Semiconductor Manufacturing Process Parameters Monitoring: Mathematical Modeling

Semiconductor Manufacturing Process Parameters Monitoring: Mathematical Modeling

1. The Fundamental Challenge

Modern semiconductor fabrication involves 500–1000+ sequential process steps, each with dozens of parameters requiring nanometer-scale precision.

Key Process Types and Parameters

- Lithography: exposure dose, focus, overlay alignment, resist thickness
- Etching (dry/wet): etch rate, selectivity, uniformity, plasma parameters (power, pressure, gas flows)
- Deposition (CVD, PVD, ALD): deposition rate, film thickness, uniformity, stress, composition
- CMP (Chemical Mechanical Polishing): removal rate, within-wafer non-uniformity, dishing, erosion
- Implantation: dose, energy, angle, uniformity
- Thermal processes: temperature uniformity, ramp rates, time

2. Statistical Process Control (SPC) — The Foundation

2.1 Univariate Control Charts

For a process parameter $X$ with samples $x_1, x_2, \ldots, x_n$:

Sample Mean:

$$
\bar{x} = \frac{1}{n}\sum_{i=1}^{n} x_i
$$

Sample Standard Deviation:

$$
\sigma = \sqrt{\frac{1}{n-1}\sum_{i=1}^{n}(x_i - \bar{x})^2}
$$

Control Limits (3-sigma):

$$
\text{UCL} = \bar{x} + 3\sigma
$$

$$
\text{LCL} = \bar{x} - 3\sigma
$$

2.2 Process Capability Indices

These quantify how well a process meets specifications:

- $C_p$ (Potential Capability):

$$
C_p = \frac{USL - LSL}{6\sigma}
$$

- $C_{pk}$ (Actual Capability) — accounts for centering:

$$
C_{pk} = \min\left[\frac{USL - \mu}{3\sigma}, \frac{\mu - LSL}{3\sigma}\right]
$$

- $C_{pm}$ (Taguchi Index) — penalizes deviation from target $T$:

$$
C_{pm} = \frac{C_p}{\sqrt{1 + \left(\frac{\mu - T}{\sigma}\right)^2}}
$$

Semiconductor fabs typically require $C_{pk} \geq 1.67$, corresponding to defect rates below ~1 ppm.

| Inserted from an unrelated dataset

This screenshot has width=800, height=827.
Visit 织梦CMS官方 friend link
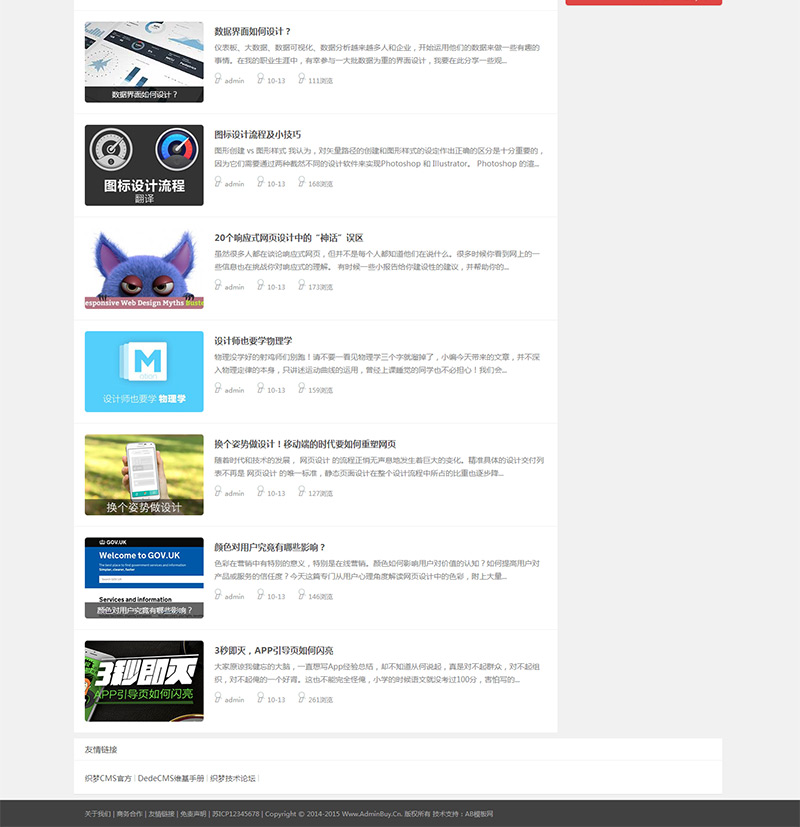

3. Multivariate Statistical Monitoring

Since process parameters are highly correlated, univariate methods miss interaction effects.

3.1 Principal Component Analysis (PCA)

Given data matrix $\mathbf{X}$ ($n$ samples × $p$ variables), centered:

1. Compute covariance matrix:

$$
\mathbf{S} = \frac{1}{n-1}\mathbf{X}^T\mathbf{X}
$$

2. Eigendecomposition:

$$
\mathbf{S} = \mathbf{V}\mathbf{\Lambda}\mathbf{V}^T
$$

3. Project to principal components:

$$
\mathbf{T} = \mathbf{X}\mathbf{V}
$$

3.2 Monitoring Statistics

Hotelling's $T^2$ Statistic

Captures variation within the PCA model:

$$
T^2 = \sum_{i=1}^{k} \frac{t_i^2}{\lambda_i}
$$

where $k$ is the number of retained components. Under normal operation, $T^2$ follows a scaled F-distribution.

Q-Statistic (Squared Prediction Error)

Captures variation outside the model:

$$
Q = \sum_{j=1}^{p}(x_j - \hat{x}_j)^2 = \|\mathbf{x} - \mathbf{x}\mathbf{V}_k\mathbf{V}_k^T\|^2
$$

> Often more sensitive to novel faults than $T^2$.

3.3 Partial Least Squares (PLS)

When relating process inputs $\mathbf{X}$ to quality outputs $\mathbf{Y}$:

$$
\mathbf{Y} = \mathbf{X}\mathbf{B} + \mathbf{E}
$$

PLS finds latent variables that maximize covariance between $\mathbf{X}$ and $\mathbf{Y}$, providing both monitoring capability and a predictive model.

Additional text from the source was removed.